I use FRP for UI in games. I even use things like Map<>. I’ve been reading up on Rx and Elm and Most. Cool stuff, and useful for some things.
And it’s just not fast enough for some things, like mutating a world state for any nontrivial world size.
I just listened to a podcast about ImmutableJS, where they were saying that it’s plenty fast enough because when they create a new copy of an array or map, they’re referencing most of it and just modifying a part, meaning that it’s O(log n). For the kinds of things you deal with in a typical web page (with n<50), that can be fine. Even for server code that doesn’t execute very often (i.e., once per request) it can be fine.

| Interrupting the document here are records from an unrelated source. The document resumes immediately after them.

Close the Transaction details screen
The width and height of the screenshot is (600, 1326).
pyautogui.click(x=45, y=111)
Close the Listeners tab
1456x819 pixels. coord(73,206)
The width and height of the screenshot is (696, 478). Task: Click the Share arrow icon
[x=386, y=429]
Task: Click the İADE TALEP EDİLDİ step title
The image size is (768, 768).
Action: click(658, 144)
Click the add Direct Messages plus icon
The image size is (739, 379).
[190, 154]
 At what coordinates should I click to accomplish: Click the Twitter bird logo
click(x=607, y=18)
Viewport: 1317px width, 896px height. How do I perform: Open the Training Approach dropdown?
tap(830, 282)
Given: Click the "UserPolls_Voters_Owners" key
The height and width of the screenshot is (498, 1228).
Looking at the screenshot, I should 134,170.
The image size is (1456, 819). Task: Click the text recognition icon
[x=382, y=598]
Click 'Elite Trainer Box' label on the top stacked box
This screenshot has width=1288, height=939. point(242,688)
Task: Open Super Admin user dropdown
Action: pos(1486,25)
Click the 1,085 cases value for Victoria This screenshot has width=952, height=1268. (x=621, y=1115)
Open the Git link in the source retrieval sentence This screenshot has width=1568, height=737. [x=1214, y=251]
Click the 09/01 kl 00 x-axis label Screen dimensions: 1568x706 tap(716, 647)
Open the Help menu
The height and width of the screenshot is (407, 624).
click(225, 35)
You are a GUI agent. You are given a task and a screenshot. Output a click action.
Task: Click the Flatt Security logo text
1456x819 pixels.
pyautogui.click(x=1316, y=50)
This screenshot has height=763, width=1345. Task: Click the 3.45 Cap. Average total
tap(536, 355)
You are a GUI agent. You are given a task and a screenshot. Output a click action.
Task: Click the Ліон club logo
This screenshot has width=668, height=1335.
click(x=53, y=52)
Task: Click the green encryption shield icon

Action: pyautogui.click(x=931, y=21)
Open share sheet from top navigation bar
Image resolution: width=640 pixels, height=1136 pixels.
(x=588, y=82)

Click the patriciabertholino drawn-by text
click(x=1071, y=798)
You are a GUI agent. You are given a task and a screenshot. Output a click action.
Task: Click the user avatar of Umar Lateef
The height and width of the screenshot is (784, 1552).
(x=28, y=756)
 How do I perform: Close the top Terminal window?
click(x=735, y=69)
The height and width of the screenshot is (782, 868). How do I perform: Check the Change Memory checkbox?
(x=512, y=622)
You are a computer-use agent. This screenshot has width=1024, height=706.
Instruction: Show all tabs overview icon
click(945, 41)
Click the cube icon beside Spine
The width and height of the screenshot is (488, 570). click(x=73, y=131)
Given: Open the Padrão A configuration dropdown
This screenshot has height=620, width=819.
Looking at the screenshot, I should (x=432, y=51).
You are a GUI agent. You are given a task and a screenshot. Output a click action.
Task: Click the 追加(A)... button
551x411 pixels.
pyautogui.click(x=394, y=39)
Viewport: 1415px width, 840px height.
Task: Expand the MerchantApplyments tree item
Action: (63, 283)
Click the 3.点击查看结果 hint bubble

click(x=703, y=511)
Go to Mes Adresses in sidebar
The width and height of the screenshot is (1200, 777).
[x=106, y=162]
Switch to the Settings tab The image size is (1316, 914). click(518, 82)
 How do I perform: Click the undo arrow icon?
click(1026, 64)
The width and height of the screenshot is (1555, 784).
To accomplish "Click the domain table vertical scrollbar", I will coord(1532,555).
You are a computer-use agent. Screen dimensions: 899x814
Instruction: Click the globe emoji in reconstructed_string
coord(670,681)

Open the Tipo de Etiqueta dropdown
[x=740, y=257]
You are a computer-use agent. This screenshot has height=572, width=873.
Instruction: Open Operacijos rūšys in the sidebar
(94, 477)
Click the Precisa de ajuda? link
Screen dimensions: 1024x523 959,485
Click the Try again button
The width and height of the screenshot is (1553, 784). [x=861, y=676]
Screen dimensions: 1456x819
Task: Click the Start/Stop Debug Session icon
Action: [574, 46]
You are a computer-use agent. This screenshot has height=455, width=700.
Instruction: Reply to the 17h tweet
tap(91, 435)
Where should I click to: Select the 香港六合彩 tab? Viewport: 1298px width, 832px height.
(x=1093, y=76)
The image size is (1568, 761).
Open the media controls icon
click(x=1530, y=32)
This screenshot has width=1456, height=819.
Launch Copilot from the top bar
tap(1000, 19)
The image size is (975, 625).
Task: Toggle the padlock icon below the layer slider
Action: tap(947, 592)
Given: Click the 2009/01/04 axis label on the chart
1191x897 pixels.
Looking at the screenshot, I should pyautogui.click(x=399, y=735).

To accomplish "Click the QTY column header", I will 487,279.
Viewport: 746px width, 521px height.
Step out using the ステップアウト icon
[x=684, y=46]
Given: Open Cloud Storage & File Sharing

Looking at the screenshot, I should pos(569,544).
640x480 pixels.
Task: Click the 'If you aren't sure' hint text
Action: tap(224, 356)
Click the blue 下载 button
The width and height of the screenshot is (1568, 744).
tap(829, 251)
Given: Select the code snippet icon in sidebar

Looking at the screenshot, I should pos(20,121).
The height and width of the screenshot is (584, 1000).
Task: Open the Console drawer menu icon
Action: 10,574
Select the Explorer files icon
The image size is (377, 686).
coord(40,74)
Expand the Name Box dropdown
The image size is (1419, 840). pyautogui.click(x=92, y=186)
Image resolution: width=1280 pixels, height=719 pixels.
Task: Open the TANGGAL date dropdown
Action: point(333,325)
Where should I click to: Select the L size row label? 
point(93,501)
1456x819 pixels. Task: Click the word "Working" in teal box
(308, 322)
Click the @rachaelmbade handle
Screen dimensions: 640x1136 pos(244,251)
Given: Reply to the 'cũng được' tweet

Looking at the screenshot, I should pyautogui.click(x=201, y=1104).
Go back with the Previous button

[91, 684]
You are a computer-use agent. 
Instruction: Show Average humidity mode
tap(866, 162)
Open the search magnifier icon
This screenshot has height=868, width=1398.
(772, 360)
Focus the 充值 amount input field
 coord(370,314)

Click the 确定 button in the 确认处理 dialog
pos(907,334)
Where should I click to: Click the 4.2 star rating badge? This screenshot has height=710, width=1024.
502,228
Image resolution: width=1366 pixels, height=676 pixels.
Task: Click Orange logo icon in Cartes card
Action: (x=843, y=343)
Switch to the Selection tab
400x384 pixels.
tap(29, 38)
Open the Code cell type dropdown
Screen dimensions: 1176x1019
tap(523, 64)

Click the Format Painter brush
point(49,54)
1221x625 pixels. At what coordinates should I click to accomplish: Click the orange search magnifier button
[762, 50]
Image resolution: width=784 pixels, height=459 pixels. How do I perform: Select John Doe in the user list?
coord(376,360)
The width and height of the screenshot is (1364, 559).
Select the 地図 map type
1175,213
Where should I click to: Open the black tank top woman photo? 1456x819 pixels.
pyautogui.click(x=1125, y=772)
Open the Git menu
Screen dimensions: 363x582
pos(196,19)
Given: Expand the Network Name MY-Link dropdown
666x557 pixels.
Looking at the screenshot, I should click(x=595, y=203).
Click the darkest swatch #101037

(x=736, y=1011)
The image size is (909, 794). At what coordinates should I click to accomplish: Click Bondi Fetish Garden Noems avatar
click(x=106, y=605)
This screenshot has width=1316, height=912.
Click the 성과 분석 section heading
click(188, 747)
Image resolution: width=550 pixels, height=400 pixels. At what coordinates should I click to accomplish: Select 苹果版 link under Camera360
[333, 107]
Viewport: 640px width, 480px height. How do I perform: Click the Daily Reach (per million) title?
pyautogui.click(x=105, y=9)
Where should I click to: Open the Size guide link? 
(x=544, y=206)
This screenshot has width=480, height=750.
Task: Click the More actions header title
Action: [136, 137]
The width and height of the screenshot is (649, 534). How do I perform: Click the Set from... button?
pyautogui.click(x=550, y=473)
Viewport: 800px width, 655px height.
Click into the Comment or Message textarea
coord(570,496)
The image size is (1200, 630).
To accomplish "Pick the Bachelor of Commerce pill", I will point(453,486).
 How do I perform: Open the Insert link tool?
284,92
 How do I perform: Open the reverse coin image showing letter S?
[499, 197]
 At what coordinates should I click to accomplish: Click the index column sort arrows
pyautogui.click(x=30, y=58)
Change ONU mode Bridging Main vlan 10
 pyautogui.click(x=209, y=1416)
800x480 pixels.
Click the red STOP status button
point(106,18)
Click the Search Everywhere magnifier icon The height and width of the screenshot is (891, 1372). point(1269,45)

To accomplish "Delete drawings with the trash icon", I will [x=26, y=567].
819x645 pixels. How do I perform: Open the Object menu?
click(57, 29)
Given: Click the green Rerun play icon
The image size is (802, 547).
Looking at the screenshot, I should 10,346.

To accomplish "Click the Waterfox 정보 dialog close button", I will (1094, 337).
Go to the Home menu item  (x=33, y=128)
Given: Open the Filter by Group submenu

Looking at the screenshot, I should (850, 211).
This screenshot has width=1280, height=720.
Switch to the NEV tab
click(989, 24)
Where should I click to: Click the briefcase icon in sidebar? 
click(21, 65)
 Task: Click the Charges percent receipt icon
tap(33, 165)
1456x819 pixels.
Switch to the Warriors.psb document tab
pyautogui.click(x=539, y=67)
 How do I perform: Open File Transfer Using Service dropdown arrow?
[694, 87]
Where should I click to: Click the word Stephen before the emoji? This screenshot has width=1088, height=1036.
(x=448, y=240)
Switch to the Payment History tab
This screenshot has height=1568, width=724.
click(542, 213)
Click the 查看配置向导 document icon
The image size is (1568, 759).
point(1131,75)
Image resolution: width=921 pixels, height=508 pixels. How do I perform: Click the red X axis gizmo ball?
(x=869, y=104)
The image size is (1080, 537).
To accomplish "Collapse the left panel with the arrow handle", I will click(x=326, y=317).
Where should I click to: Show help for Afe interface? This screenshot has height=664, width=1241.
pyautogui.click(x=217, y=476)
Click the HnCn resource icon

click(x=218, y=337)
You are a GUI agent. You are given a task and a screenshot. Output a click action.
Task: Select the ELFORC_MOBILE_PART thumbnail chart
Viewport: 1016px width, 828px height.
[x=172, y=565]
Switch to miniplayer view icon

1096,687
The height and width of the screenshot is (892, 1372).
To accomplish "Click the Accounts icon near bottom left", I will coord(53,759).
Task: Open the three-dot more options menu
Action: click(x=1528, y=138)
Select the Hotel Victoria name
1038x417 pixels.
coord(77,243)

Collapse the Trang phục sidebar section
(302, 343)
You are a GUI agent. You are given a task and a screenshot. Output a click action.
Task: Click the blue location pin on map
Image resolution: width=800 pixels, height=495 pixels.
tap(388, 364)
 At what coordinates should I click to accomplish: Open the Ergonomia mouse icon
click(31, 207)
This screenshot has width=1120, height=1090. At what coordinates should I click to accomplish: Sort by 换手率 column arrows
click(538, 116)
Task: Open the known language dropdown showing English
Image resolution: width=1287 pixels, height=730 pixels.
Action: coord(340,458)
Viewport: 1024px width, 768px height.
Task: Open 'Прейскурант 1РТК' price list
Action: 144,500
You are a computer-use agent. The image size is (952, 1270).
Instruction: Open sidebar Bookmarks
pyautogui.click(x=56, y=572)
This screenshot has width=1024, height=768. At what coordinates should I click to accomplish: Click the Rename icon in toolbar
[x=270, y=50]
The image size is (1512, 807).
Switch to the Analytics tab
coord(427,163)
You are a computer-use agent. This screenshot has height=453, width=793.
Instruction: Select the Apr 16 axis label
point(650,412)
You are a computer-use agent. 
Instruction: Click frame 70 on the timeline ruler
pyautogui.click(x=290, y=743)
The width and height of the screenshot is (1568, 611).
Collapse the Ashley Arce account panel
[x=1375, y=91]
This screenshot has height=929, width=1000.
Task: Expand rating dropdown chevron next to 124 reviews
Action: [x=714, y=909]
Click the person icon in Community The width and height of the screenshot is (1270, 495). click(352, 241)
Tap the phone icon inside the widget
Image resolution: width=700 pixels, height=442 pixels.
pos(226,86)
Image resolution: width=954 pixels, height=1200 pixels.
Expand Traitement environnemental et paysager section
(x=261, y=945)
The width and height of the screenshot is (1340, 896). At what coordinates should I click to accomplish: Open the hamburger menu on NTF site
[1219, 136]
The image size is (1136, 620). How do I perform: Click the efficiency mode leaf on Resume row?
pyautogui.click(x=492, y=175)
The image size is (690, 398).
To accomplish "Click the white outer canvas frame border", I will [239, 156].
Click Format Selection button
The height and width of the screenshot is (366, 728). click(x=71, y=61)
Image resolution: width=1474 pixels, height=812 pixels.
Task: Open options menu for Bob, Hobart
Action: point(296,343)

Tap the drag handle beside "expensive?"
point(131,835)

But going from O(1) (with a really small constant) to O(log n) (with a larger constant) for nontrivial n (say a thousand or more entities) and repeating that operation a few thousand times (update position, changes in state, AI calculations)…in much less than 16.6ms, so you can keep your 60FPS update rate… And then there’s the exploding memory requirements, assuming your immutable model never throws away old data, and/or drowning in GC overhead to dispose of those branches that are being generated at 60FPS… Heck, for serious game development the norm is to create memory pools just to avoid memory fragmentation which can kill a game that someone’s been playing for a few hours.
I’ve developed games for 30 years. As cool as some of the functional approaches to UI are, games are much more than fancy UI with animations, and functional just doesn’t hold up as the only paradigm. Yes game developers have things to learn from FRP and similar paradigms. But I repeat, There Is No Silver Bullet.